When asked by his disciples who was the greatest in the kingdom of God, Jesus placed a child in their midst (see Matthew 18:1-4). His philosophy is radically different than our standards of achievement, success, and greatness.
“Of all the things Jesus meant when he exhorted his disciples to be childlike, few dare to suggest he wanted them to play more,” says Mark Buchanan in his book, The Rest of God. “But maybe he did. Maybe all the other virtues of childhood—trust, humility, simplicity, innocence, wonder—are not separate from a life of playfulness, but the fruit of it.”

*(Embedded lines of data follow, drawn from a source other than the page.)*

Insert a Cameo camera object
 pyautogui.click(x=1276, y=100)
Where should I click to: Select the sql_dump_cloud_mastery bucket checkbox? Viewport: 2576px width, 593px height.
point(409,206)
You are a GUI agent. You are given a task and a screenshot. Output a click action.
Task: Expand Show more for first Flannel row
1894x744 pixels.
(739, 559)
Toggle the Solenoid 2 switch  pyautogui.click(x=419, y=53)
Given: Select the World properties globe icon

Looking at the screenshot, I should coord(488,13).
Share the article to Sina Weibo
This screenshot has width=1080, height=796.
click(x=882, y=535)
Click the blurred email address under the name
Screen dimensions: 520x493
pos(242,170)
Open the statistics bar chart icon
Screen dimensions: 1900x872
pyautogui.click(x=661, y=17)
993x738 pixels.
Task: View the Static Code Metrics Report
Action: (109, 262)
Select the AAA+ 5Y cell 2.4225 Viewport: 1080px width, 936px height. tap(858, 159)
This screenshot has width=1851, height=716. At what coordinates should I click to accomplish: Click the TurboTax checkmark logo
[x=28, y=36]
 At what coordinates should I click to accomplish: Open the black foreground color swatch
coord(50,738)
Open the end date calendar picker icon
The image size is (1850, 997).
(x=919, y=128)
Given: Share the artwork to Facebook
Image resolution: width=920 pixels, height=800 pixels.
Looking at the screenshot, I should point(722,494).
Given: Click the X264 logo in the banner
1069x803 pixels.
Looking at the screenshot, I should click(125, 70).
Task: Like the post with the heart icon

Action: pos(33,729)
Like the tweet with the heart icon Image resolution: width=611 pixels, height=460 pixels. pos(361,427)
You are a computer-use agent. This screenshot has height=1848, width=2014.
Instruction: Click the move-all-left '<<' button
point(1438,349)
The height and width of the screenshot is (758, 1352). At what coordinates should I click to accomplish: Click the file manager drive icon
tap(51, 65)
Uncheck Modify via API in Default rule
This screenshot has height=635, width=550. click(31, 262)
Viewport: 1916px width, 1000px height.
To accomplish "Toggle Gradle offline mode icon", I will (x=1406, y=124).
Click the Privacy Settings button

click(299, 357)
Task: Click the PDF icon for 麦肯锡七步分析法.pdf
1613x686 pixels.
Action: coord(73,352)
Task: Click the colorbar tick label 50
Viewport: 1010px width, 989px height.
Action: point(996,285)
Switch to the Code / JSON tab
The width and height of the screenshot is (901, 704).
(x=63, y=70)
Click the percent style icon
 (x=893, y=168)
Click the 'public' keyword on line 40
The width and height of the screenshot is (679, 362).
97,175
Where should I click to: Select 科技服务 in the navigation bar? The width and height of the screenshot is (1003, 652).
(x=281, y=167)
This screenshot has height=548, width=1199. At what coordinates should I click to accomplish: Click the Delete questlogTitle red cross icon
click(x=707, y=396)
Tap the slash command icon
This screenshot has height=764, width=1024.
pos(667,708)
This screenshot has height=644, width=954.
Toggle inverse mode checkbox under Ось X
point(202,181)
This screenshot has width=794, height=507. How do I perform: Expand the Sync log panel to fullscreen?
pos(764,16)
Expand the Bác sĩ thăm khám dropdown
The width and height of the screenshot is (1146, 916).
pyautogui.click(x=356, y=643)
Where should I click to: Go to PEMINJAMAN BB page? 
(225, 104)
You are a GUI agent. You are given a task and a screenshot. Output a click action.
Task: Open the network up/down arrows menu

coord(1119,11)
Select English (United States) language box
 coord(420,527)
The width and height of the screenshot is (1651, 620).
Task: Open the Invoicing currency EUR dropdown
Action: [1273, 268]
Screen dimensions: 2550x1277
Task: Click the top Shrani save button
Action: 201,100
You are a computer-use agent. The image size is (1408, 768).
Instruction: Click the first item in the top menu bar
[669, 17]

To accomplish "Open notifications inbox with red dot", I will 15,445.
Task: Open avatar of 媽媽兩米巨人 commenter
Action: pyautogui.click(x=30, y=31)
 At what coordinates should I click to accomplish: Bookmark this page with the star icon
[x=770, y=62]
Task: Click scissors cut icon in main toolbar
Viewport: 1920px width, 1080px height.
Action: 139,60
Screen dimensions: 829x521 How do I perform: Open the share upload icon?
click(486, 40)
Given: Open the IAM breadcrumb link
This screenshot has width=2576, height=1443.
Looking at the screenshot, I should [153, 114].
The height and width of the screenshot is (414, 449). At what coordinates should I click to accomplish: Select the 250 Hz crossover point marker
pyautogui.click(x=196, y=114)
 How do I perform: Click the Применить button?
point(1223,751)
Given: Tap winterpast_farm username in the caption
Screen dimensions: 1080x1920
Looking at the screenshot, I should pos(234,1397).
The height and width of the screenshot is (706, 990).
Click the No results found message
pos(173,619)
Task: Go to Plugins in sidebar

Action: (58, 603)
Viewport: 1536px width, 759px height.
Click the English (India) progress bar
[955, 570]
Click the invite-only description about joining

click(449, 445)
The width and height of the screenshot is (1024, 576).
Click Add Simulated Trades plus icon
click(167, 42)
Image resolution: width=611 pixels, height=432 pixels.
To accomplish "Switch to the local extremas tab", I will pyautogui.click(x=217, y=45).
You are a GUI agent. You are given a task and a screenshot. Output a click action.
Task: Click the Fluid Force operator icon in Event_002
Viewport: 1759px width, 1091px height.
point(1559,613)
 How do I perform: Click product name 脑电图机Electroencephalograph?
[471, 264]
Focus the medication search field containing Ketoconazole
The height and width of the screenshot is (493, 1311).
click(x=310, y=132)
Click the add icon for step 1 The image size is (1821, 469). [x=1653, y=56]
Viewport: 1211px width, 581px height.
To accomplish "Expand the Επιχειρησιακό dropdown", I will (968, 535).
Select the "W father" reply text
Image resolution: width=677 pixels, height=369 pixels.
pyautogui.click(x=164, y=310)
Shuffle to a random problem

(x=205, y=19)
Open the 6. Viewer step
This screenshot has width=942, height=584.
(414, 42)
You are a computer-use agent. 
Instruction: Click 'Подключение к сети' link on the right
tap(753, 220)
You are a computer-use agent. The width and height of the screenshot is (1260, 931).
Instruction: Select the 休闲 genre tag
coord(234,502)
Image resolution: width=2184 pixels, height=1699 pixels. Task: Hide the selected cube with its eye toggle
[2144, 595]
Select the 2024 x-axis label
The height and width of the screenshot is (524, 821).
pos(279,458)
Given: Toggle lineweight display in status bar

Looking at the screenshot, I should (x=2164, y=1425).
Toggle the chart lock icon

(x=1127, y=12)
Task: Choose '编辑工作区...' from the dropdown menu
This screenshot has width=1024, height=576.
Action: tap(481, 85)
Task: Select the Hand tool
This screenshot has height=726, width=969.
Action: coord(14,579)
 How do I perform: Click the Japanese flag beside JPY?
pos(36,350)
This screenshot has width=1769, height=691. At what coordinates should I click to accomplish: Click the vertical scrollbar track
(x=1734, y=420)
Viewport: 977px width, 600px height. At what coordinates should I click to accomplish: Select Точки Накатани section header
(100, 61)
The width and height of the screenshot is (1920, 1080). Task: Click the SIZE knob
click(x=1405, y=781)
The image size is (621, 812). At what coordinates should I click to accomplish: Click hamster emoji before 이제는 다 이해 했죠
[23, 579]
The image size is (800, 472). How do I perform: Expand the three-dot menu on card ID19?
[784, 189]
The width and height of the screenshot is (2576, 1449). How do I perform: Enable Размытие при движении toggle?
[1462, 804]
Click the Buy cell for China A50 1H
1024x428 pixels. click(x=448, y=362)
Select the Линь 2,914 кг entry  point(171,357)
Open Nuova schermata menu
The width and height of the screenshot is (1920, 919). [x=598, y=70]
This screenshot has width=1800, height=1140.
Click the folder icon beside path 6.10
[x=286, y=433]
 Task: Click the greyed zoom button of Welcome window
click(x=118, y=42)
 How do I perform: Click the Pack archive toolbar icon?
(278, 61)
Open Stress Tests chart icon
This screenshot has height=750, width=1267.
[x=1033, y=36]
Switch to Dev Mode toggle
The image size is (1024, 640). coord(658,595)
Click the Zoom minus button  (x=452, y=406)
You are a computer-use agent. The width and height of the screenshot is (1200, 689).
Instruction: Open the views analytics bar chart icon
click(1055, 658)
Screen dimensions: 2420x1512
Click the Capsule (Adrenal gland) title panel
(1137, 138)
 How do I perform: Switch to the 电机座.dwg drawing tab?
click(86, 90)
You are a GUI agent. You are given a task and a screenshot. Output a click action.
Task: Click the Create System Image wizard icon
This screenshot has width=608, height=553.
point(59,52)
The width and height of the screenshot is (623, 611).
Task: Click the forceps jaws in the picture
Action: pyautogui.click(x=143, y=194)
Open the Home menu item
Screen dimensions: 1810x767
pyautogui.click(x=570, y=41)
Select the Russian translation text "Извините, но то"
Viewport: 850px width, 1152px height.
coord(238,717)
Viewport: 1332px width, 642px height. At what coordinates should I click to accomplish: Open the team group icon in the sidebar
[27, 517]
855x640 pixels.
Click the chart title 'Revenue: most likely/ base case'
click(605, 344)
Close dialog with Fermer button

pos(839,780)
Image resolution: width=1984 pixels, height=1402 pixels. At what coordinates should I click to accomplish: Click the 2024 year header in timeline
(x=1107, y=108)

Have these virtues become underdeveloped fruit in my life because I have forgotten how to play? Our sense of playfulness diminishes as adulthood presses in with serious matters. No longer do we laugh just to enjoy the sound. Have you noticed that adults rarely giggle? Perhaps giggling is another virtue we’ve lost.
Play is not easy when you have a day full of responsibilities. Yet I find that I need play to stay mentally and emotionally balanced. “Make time for play at least once a day. Play keeps your attitude childlike, and Jesus recommends this attitude,” is the 9th New Year’s resolution in my list of 10.
I think Windy was on to something when she said to Captain Hook, “You really, really need a mommy.” We need an inner mommy who will let us build forts in the living room with sheets and pillows. There are dragons that must be slain and princesses waiting to be rescued.
When did you last wrestle with your children or take the grandkids out for ice cream? How long has it been since you went skiing or read a novel for the whole day? Has your couch become the great Narnian ship, The Dawn Treader, in recent months? When do you play?